Hot and Hazy, not a cloud in the sky all day. The temperature stuck in the low 80Fs.
I got right to it this morning-- grabbed my hoe and ran across to the onion fields. Bah had caught up on his row and started a second. Yesterday I was under the impression that we were close to finishing: I was wrong. We hacked and pulled away at the weeds all the way to lunch.
During lunch I kicked around the store chatting with the boss. Lucy had a meshed cast on her forearm-- the boss found her yesterday with a big v shaped gash. Its not clear whether she was bit or jumped into trouble somewhere. The conversation turned to the subject of cows: for the time being the herd has been split in half-- those who have calved and their young ones in the big fields, then those who haven't calved grazing in the fields near the boss's brother's house. It'll be easier this way to keep tabs on any new births. Any cow is a hassle, they usually escape the fence once or twice a summer-- calves are only more difficult.
The boss told me that years ago a calf just up and disappeared over a weekend. Finally, a full day later, he received a call from a local elementary school-- the calf was there munching the front lawn. The foreman had to chase down the little guy and wrestle her into the van. We talked more about the delivery process and cows eating their afterbirth. A week ago when driving home I saw a cow waltzing about the pasture dragging a good ten feet of afterbirth behind. --Right around this point in the conversation a woman ran into the store. Sure enough, one of the calves had escaped and was wandering in the street.
I ran down and found NYU already sitting in the middle of the road pinning the calf between his legs-- cars line up on all sides. He got the calf out of the street and I waved the cars on. Between the two of us we got the calf back through the gate without anymore problems-- though the mother herd was a bit riled up. When the woman from the store drove by her car spooked the calf, and it bolted right between the barbed wire fence.
The crisis ended, I took a long lunch then joined Bah back in the onion field. We finished up and headed over through the blueberry fields and started weeding more beds of swiss chard and broccoli. When we took a water break Bah showed me his growing collection of hawk feathers he found in the fields. He has four long striped red tail hawk feathers-- he keeps them all jabbed standing up in the cracks of a lone fence post by the road.

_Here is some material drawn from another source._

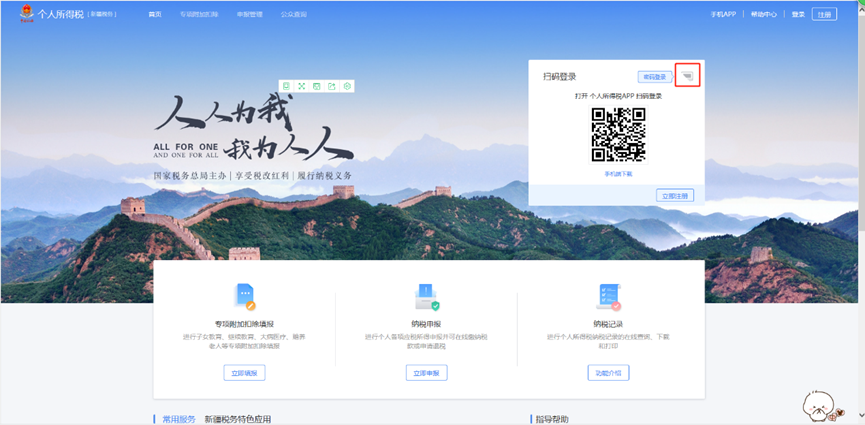Click the 纳税申报 printer icon
The image size is (865, 425).
(x=426, y=297)
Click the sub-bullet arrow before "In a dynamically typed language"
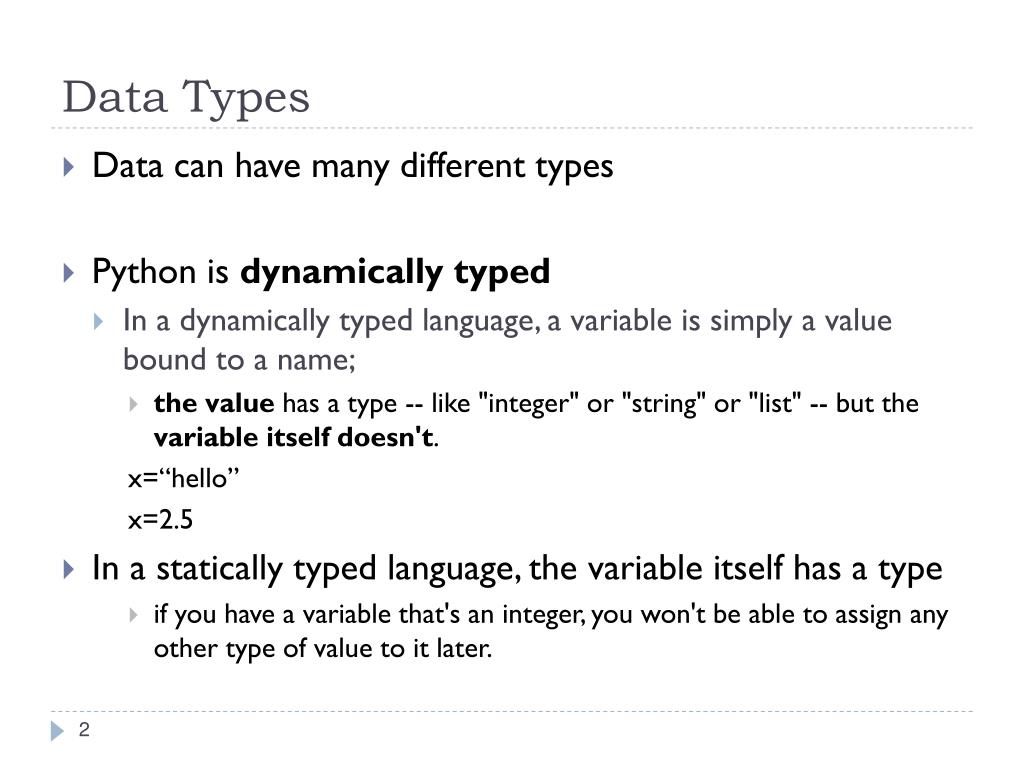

I hadn't even finished hoeing one row of chard when the foreman shouted me over to his tractor and we rode up to the secret wooded field. I had never been up to this part of the farm, its a plateau not quite as high up as the orchard hill top surrounded by thick woods on all sides. It is big, easily the size of the lower fields all together. The foreman had prepared several rows, so we laid down 3 rows worth of drip line-- we only went 2/3rds the way down the row as things tend not to grow in tree shadows. The tractor had the plastic lay-er all hitched up, and we wrapped the 3 rows with surprising ease.
The boss walked up and the three of us had a sit down. We're planning to plant summer squash and zucchini by the woods edge-- so the boss explained all the details. Further in-field we're eventually doing to lay down a ton of cucumbers-- using a few new techniques the boss learned at a friend's farm. For the cucumbers- seeds will be laid straight in the dirt in one long row, but on either side 4 feet of plastic wrap will line the length. The cucumber vines will creep across the plastic, protected from weeds and soil molds/fungus. Today, we focused on the zucchini and squash- the foreman and I whipped out our knifes and started cutting 2in diameter holes down the center of the plastic wrapped rows (spaced 1 1/2 ft apart). After each cut we pocketed the plastic and dug a cone shaped hole with the dibble ~3in deep (squash seeds are big and need to be buried surprisingly deep). It took the rest of the day to cut out two of the three rows.
Tomorrow we'll finish up and hopefully lay in the seed.
Lots of field work ahead, onward tomorrow!